L'Emir Abdelkader était un franc-Maçon ( #La_Vraie_Histoire )
source : quelques ouvrages et archives
Le 26 mai 1883 mourait à Damas l'émir Abdeikader (Abd al Qädir ibn Muhyï al-din al-Hasani al Cazâ'in), qui fut tout à la fois saint, savant, poète, héros, militaire et homme d'Etat. Il était né vers 1808, près de Mascara, en Algérie.
L'activité intellectuelle d'Abdelkader n'a jamais fait de doute même ses contempteurs et ses ennemis de l'époque de la résistance en Algérie relèvent l'importance de sa culture philosophique et théologique: il emporte toujours avec lui, quelles que soient les circonstances une bibliothèque. Le Diwan, recueil de près de 760 poèmes publiés plusieurs fois, traite de tous les sujets qui préoccupèrent l'émir de 1832 à 1883.

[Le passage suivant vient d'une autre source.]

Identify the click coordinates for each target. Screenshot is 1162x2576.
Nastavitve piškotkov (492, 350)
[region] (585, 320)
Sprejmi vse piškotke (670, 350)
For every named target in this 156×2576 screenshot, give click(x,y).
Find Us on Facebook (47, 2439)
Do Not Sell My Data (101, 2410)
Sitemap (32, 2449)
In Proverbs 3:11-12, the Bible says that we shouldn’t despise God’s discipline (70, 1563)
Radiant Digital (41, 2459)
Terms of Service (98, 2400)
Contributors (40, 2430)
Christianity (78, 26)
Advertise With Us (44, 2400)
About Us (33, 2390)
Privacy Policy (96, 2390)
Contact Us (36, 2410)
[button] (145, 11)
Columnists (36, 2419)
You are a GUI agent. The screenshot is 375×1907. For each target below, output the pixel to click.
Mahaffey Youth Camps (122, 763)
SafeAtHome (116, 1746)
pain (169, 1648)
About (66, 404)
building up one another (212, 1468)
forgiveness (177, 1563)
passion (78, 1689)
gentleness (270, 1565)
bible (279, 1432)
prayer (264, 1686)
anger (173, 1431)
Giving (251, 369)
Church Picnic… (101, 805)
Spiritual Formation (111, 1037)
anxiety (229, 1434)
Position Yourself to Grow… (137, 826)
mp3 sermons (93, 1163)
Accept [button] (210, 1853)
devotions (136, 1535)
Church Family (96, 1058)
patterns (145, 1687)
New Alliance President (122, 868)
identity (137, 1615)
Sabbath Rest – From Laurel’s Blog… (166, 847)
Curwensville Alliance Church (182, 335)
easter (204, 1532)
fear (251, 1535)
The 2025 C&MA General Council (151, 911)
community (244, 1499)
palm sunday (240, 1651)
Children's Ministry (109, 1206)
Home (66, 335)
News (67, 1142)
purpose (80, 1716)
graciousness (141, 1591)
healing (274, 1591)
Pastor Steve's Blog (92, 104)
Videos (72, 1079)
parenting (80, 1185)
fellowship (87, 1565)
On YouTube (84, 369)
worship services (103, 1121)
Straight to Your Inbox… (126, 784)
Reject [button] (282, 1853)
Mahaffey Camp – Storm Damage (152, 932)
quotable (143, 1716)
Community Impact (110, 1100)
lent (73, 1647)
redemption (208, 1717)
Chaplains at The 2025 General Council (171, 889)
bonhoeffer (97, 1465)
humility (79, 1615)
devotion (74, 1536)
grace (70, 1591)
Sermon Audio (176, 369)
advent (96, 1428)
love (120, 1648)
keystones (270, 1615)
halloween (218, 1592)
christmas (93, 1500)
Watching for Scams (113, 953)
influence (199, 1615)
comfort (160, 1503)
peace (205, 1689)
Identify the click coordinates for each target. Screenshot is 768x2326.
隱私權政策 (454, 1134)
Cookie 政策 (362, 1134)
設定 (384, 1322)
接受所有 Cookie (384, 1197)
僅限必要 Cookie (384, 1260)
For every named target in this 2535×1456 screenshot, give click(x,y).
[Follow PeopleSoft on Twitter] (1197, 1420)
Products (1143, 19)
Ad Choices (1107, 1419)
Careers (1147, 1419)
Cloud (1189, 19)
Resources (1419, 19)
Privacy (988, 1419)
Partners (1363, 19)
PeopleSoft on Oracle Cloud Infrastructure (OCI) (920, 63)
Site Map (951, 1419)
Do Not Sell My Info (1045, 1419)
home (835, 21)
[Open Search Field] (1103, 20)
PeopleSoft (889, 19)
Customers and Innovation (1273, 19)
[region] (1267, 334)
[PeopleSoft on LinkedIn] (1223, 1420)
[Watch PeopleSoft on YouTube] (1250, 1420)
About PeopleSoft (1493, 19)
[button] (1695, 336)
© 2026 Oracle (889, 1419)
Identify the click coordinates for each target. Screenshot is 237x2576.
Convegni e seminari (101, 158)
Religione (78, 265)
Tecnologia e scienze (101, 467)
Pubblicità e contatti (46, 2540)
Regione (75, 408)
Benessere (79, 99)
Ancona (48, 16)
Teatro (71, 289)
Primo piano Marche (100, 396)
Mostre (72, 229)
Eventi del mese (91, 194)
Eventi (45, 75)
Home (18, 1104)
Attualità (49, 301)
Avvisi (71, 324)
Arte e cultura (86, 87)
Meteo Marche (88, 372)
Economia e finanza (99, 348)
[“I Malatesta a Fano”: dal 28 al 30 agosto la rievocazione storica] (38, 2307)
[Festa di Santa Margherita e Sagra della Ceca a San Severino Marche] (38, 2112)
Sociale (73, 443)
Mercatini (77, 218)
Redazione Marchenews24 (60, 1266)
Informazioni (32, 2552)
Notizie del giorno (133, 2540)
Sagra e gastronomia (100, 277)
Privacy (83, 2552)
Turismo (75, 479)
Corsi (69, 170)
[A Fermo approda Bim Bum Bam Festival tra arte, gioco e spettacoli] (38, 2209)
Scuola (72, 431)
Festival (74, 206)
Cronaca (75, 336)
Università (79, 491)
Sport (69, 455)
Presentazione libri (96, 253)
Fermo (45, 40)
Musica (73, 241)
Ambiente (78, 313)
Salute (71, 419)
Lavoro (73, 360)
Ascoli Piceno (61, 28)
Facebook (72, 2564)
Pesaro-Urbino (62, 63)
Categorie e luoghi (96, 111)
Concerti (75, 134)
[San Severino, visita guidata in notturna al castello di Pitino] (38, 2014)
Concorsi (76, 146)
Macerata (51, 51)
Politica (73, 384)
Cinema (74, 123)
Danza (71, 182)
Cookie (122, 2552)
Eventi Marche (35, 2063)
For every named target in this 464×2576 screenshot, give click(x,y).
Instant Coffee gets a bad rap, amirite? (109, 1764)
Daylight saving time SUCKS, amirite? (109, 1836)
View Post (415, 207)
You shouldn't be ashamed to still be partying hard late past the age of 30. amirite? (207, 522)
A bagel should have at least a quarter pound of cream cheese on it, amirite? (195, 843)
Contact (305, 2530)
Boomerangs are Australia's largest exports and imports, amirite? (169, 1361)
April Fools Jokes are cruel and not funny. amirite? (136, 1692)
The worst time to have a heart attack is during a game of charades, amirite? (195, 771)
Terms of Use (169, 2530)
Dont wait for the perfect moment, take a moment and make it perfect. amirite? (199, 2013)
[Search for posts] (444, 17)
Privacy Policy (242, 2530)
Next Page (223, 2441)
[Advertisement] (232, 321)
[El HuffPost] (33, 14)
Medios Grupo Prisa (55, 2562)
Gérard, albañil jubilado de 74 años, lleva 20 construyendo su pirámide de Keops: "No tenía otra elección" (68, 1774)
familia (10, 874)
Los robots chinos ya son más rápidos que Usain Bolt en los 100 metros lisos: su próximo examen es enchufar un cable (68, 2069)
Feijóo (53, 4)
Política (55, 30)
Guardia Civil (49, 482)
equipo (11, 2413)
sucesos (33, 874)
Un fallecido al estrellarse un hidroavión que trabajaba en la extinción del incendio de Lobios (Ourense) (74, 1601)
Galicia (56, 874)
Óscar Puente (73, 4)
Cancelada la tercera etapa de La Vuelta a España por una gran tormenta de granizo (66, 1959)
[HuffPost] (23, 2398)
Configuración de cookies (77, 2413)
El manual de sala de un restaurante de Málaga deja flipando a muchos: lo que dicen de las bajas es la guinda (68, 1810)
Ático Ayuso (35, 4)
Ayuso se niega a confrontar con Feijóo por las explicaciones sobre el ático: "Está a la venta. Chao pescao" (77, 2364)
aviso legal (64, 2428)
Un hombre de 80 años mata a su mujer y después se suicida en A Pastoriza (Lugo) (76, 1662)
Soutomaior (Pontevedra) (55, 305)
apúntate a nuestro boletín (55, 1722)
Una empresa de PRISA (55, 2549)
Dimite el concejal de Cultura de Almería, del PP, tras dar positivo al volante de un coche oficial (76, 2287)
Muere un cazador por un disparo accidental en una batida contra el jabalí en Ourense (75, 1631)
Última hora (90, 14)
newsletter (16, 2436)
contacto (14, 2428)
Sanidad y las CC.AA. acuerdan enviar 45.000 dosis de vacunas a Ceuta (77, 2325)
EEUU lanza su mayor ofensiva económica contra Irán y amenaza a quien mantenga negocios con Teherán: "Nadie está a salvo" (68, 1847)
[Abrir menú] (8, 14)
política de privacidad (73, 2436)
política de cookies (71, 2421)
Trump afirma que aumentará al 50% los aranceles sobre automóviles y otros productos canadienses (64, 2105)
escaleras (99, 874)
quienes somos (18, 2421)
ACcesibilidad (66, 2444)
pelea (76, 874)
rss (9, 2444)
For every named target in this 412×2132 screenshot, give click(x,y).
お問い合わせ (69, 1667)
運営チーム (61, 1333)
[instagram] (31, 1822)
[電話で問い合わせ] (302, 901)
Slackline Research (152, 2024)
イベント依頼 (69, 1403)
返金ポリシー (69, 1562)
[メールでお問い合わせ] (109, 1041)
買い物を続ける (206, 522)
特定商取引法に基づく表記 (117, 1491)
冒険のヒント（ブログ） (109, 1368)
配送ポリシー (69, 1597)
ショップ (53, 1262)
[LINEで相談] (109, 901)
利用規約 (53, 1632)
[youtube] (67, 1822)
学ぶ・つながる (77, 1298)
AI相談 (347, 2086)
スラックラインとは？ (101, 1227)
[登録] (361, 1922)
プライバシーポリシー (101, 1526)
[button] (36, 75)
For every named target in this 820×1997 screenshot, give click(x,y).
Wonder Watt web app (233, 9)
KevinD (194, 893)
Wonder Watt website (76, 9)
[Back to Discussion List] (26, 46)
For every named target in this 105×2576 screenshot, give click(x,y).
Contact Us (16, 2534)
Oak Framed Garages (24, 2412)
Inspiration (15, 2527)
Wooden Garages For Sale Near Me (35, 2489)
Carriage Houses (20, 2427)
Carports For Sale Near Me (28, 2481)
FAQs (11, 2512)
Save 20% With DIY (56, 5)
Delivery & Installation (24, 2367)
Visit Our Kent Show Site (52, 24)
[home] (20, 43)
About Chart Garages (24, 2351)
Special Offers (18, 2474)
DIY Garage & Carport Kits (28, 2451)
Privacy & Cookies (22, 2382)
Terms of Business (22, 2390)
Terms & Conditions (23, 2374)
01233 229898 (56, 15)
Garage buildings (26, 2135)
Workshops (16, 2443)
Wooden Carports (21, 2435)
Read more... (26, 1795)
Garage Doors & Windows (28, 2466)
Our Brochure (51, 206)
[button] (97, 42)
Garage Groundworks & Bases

Cependant, son oeuvre théologique est moins connue, bien que l'ouvrage fondamental, le Kitâb al-Mawâqif, ait fait l'objet de plusieurs éditions en langue arabe et d'une remarquable traduction en français par Michel Chodkiewicz. La thèse de celui-ci est qu 'Abdelkader est l'héritier légitime d'lbn Arabi, qu'il participe ainsi à une renaissance plus importante-mais aussi moins bruyante-que la Nahda, celle de l'islam indicible.
Mais tout cela n'est rien à côté de son enseignement dont nous n'avons malheureusement que des traces éparses. L'émir en effet enseigna le tassawuf (enseignement des soufis), l'histoire et la théologie pendant plus de vingt ans, quotidiennement durant son séjour à Damas. Nous avons une idée de ces milliers d'heures d'enseignement qu'il prodigua pendant la période la plus féconde de sa vie, entre 1855 et 1883 dans la mesure où le Kitab al-Mawâqif est tiré de son enseignement.
Dans sa jeunesse, la science et la sainteté de l'émir étaient déjà attestées.
Il est né en effet dans un milieu profondément religieux: son père fut son initiateur et portait le prénom prédestine de Muhyï al-dïn -qui est aussi celui d'lbn Arabi-, ce qui signifie vivificateur ou « introducteur de la religion ».
Cette éducation fit de lui, non seulement un musulman convaincu et un théologien, mais un initié sur la voie lors de leurs voyages communs en Orient, voie qu'il devait par la suite dépasser dans la réalisation de son propre itinéraire mystique.
Abdelkader va en effet accomplir en sa personne la réalisation de a/-insan al-kamil (I'homme parfait) dans l'exil, dans son refus, dans l'ascèse et dans l'extase.
Cette sainteté est masquée par son destin éclatant, mais, à ceux qui savent lire son oeuvre magnifique, Abdelkader fait oublier que, par delà le Sabreur magnanime, il est sans doute l'un des plus grands mystiques de l'islam après son maître Ibn Arabi.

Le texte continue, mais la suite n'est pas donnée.